◆ **RELATO**
----
05 de novembro  -  Tragédia em Mariana (MG) 
Parte I

Nada foi poupado. A onda de lama engoliu tudo que via pela frente: pessoas, telhados, árvores, ruas e lembranças. O manso rio do Carmo, que corria entre as antigas árvores de Paracatu, escureceu. À beira dele, Barra Longa, uma cidadezinha de 6 mil habitantes, foi parcialmente inundada. Rapidamente, os rejeitos se alastraram ao longo do Rio Doce e, 17 dias depois, na praia de Regência, em Linhares-ES, o azul do mar transformou-se em marrom, cor pesada de ferro. Sem nenhum alarme e aviso, a lama impactou cerca de 2.220 hectares da área por onde passou. E as sirenes só chegaram à noite.

Naquela tarde de 5 de novembro, Vitor Geraldo de Souza não foi à escola. No número 74 da rua Cônego Veloso, na pacata Bento Rodrigues, o moleque terminava sua última partida de videogame. Eram 11 correndo atrás da bola. Os olhos de Vitinho acompanhavam cada passe e toque na bola. Em posição de ataque, com o controle na mão, ganhou mais uma vez do primo, já apelidado de freguês. A escola em que Vitor cursava o terceiro ano do Ensino Médio fica no distrito de Santa Rita Durão, aproximadamente 10 km de Bento, quase 20 minutos, se Vitinho andasse a passos largos. Com meia hora de sobra para se arrumar antes do começo da aula, um barulho incomum vindo de fora tomou o pouco tempo que ainda lhe restava. “Deve ser briga, não vou lá não.” Continuou jogando, mas a tentativa foi em vão. O barulho era insistente, com muitos gritos. Desesperador.
----
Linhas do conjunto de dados
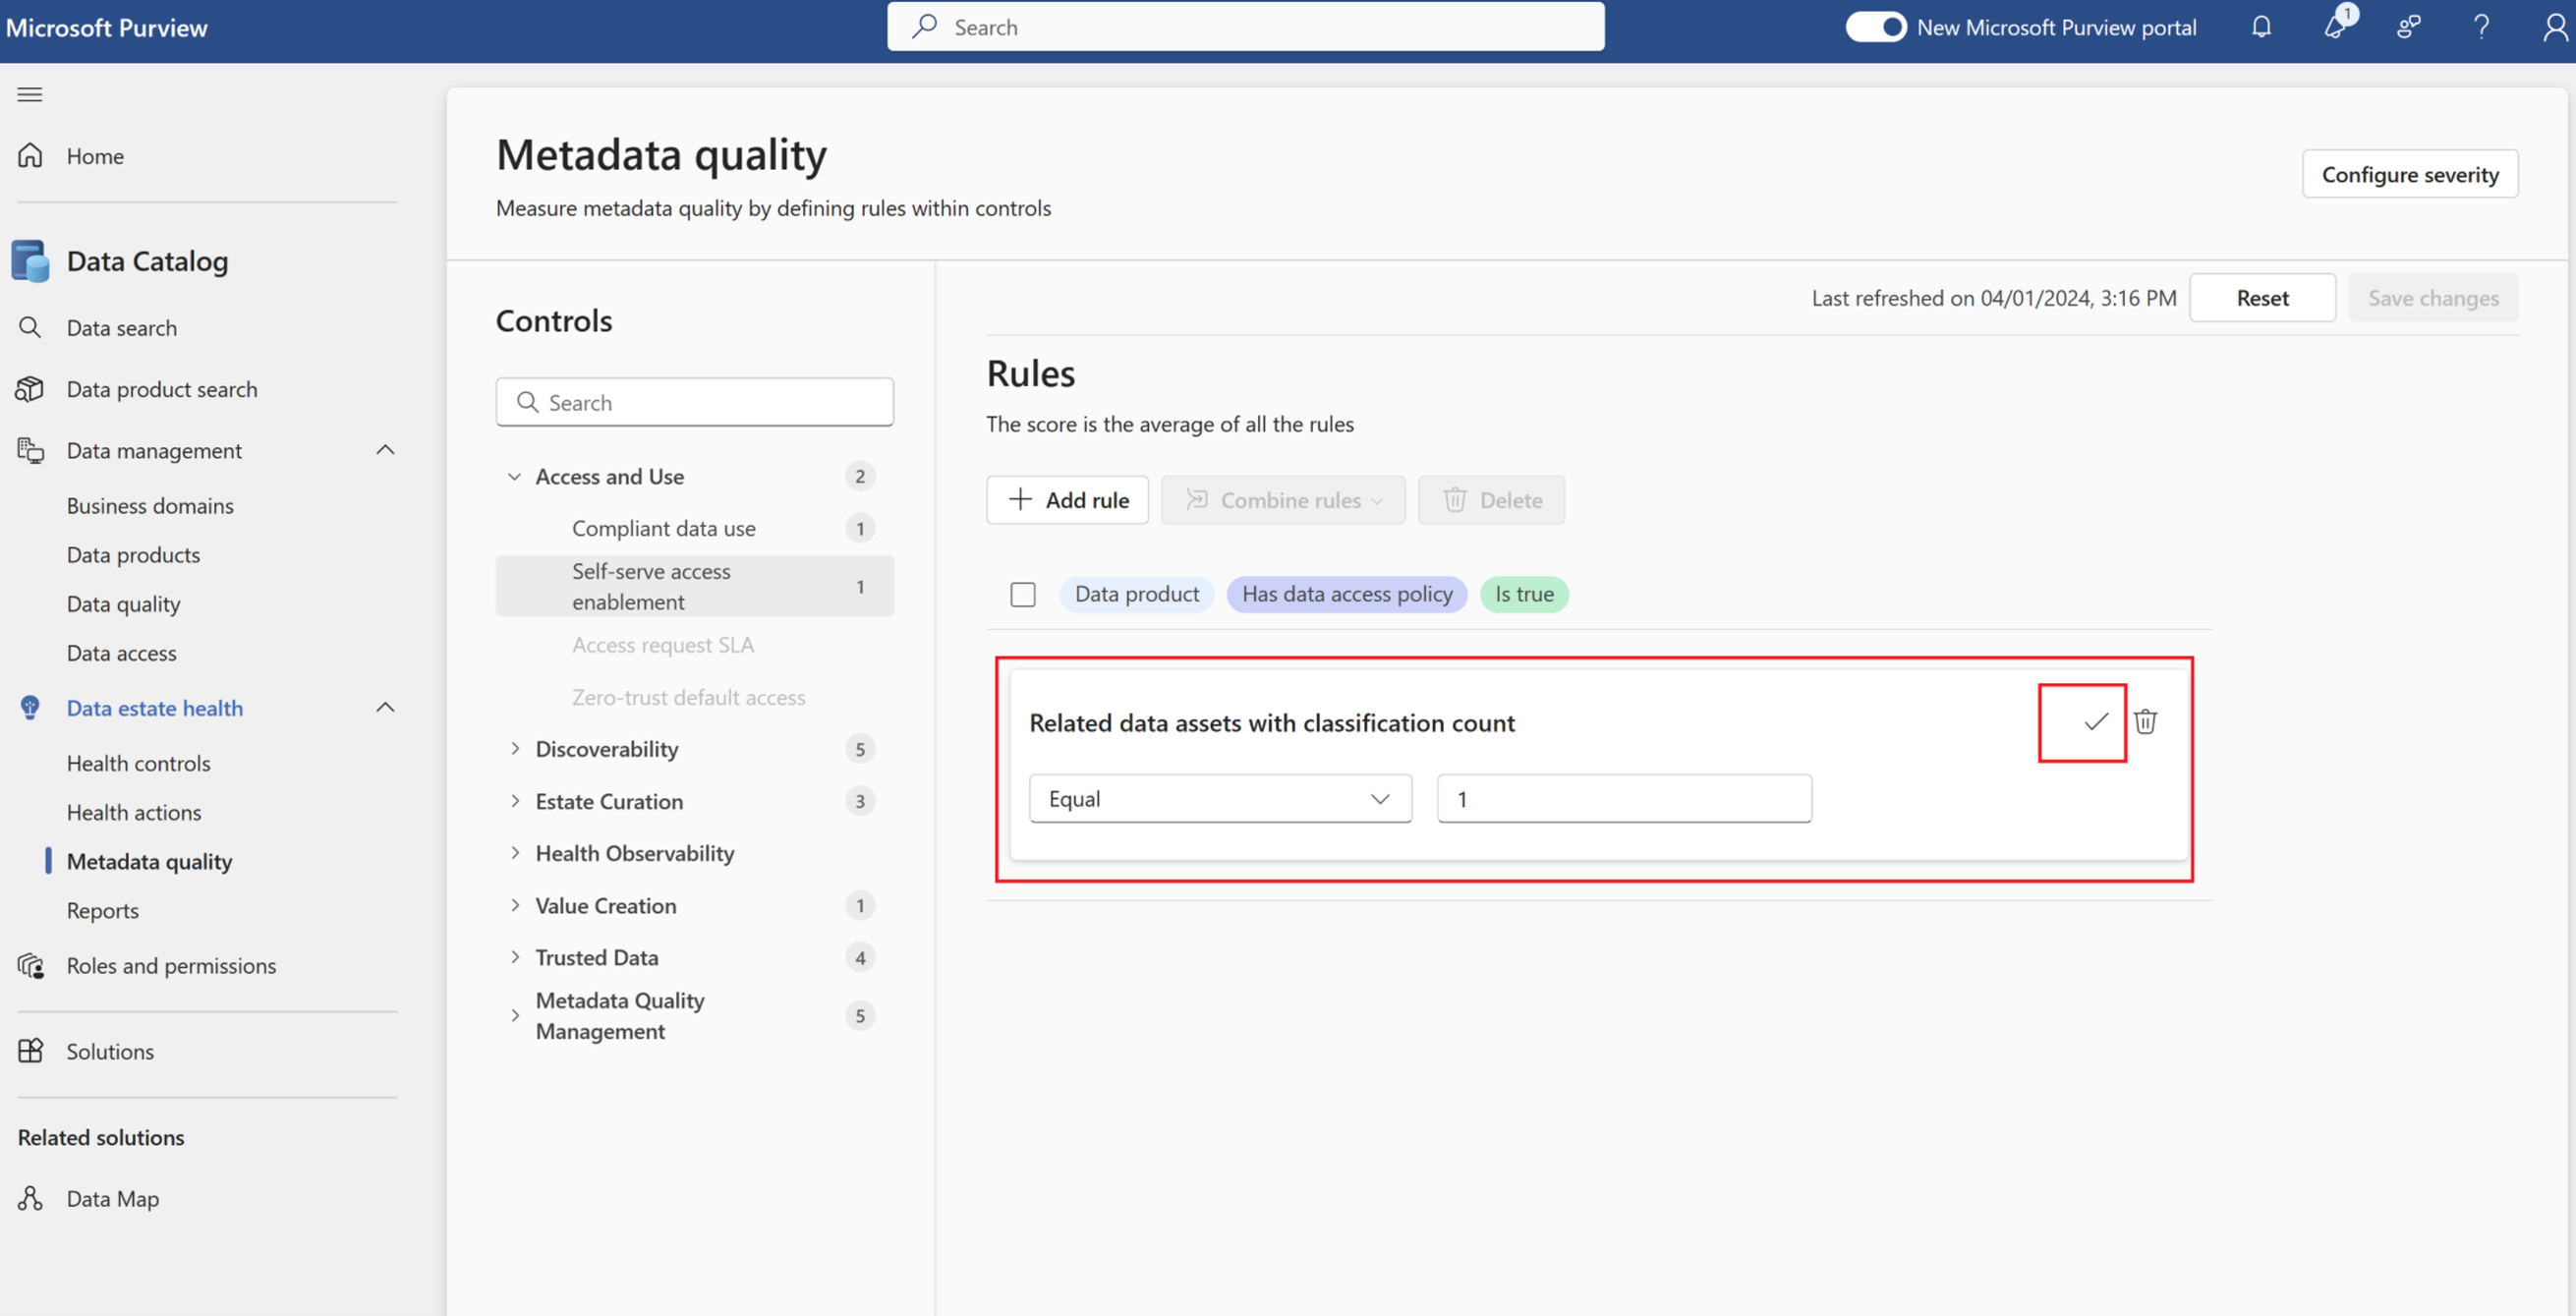Click the Add rule button
Viewport: 2576px width, 1316px height.
click(x=1067, y=499)
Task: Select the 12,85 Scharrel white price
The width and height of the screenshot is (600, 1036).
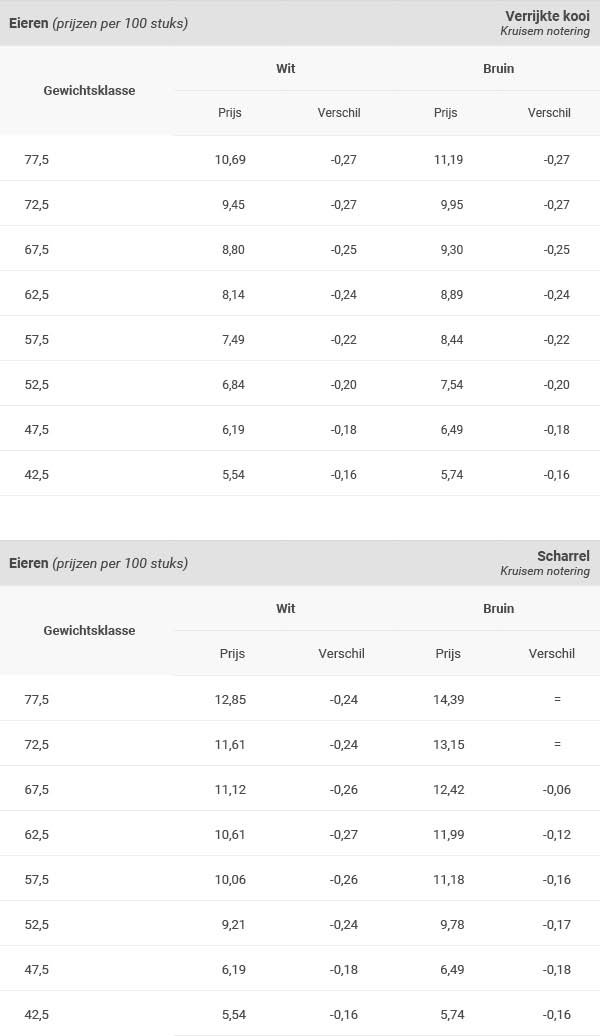Action: tap(230, 699)
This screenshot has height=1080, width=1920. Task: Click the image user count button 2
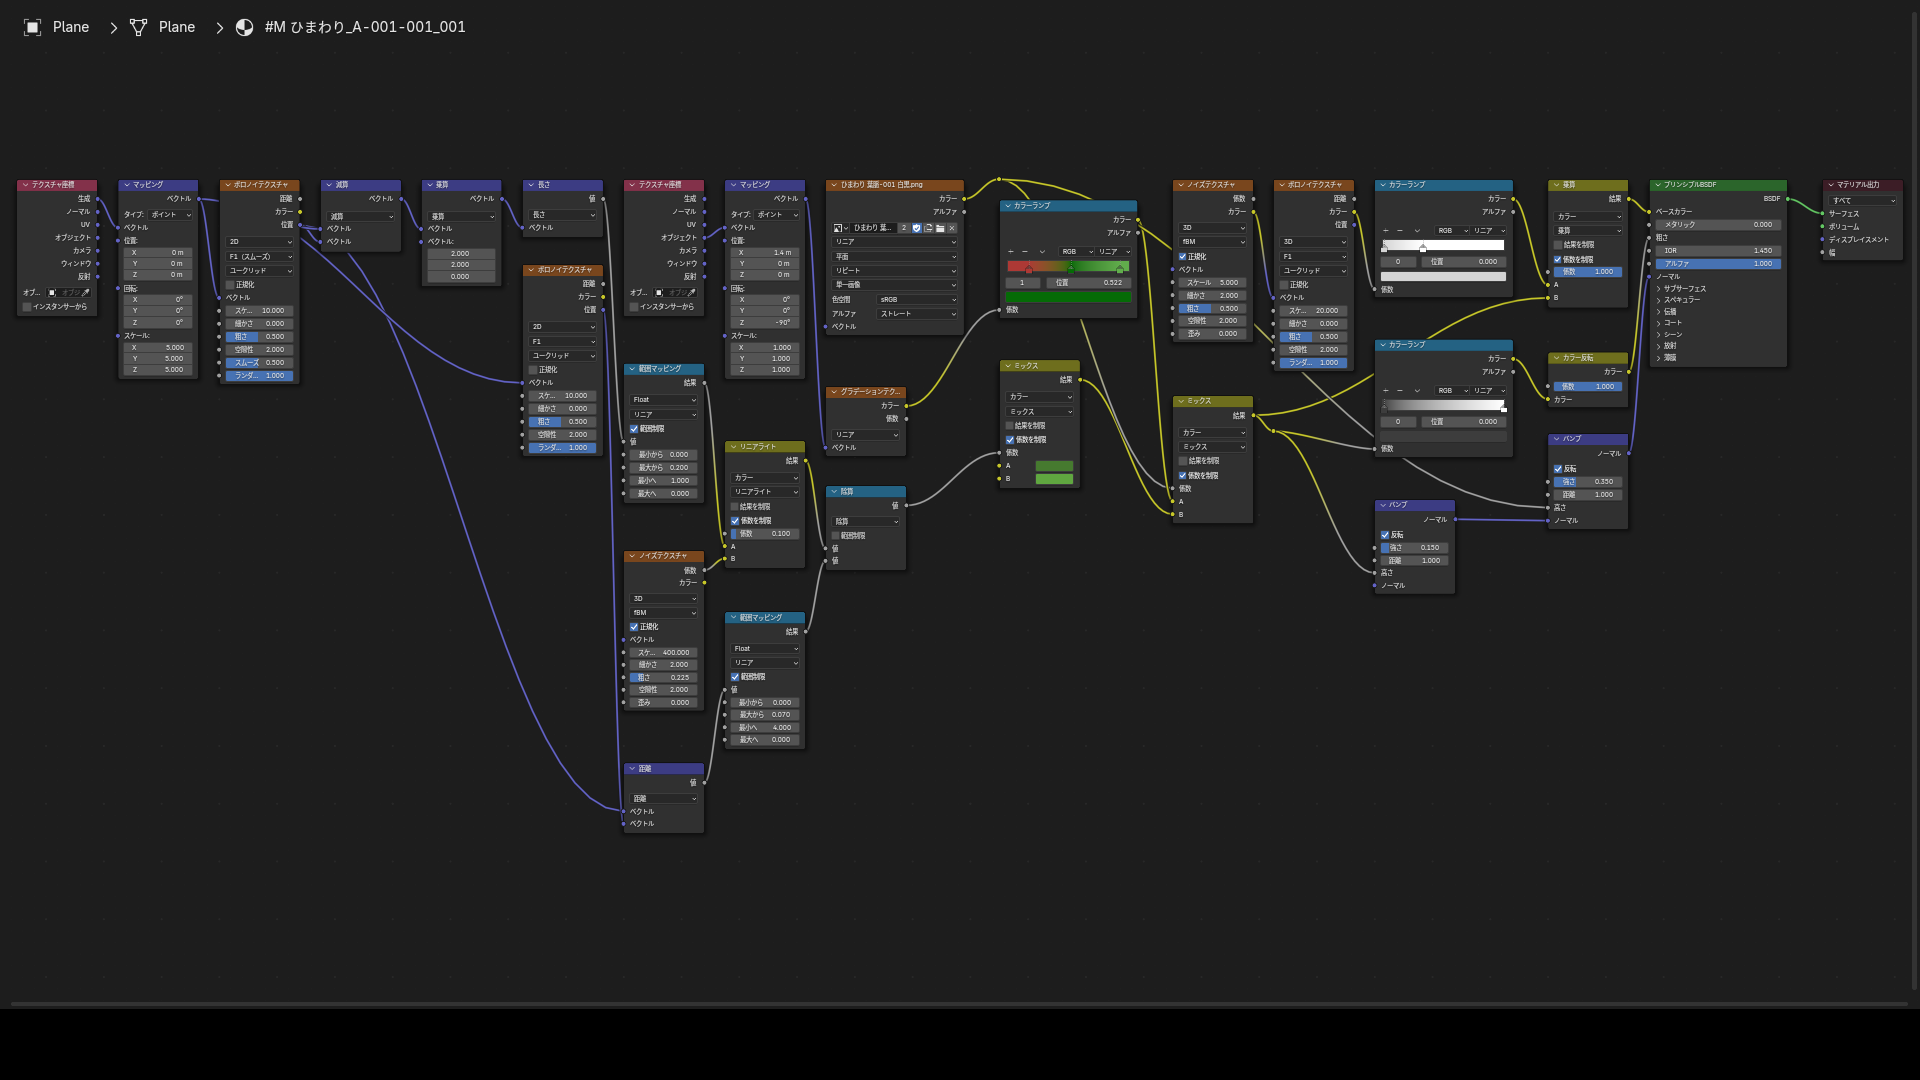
----
◆ **TAREFAS DO EXERCÍCIO**
1. Substitua "cidadezinha" por "pequena cidade" no trecho do relato sobre a tragédia em Mariana que começa com as palavras "Nada foi poupado." e termina com "chegaram à noite.", e escreva esse trecho inteiro já com a troca feita.
2. Dê continuidade ao relato sobre a tragédia em Mariana, começando logo depois da última frase apresentada.

◆ **RESPOSTAS DO EXERCÍCIO**
1.
Nada foi poupado. A onda de lama engoliu tudo que via pela frente: pessoas, telhados, árvores, ruas e lembranças. O manso rio do Carmo, que corria entre as antigas árvores de Paracatu, escureceu. À beira dele, Barra Longa, uma pequena cidade de 6 mil habitantes, foi parcialmente inundada. Rapidamente, os rejeitos se alastraram ao longo do Rio Doce e, 17 dias depois, na praia de Regência, em Linhares-ES, o azul do mar transformou-se em marrom, cor pesada de ferro. Sem nenhum alarme e aviso, a lama impactou cerca de 2.220 hectares da área por onde passou. E as sirenes só chegaram à noite.

2.
- Vem Vitor, vem Vitor! — gritaram lá de fora.

Parte II

O tamanho inicial era de cinquenta e cinco milhões de metros cúbicos. A composição era cerca de 90% areia e os restantes se dividiam em resíduos de manganês, óxidos de ferro e argila. Ela estava segura, pelo menos aos olhos da grandiosa Samarco, estava segura. Uma imponente barragem, construída sob medida, era suficiente para hospedar um lamaçal, que não tinha pretensão de sair do vale. Os rejeitos estavam lá e a cada dia, cresciam um pouco mais. Sem estrutura para aguentar, as rachaduras fizeram dos funcionários do dique 1, as primeiras vítimas fatais. No linguajar dos trabalhadores da Samarco, dique 1 é o mesmo que barragem de Fundão.
- A barragem rompeu! – um funcionário passou a notícia pelo rádio.
- Você tá brincando, né? – respondeu Romeu, trabalhador terceirizado da Samarco.
A ligação do rádio falhou. 
Romeu Geraldo Oliveira era um dos 3.517 trabalhadores terceirizados pela mineradora. Números contabilizados no ano de 2014. Por lei, os serviços permitidos para terceirizados são limitados à atividades-meio, ou seja, que não correspondem ao objetivo principal da empresa. Há 9 anos, Romeu trabalhava dentro da mina. Por mês, o encarregado de operações tirava 2.100 reais. Acordava às 5h em Paracatu de Baixo para estar às 7h45 no vestiário da empresa, onde deixava os pertences, no armário conjunto com o mecânico Sérgio*. Outro terceirizado.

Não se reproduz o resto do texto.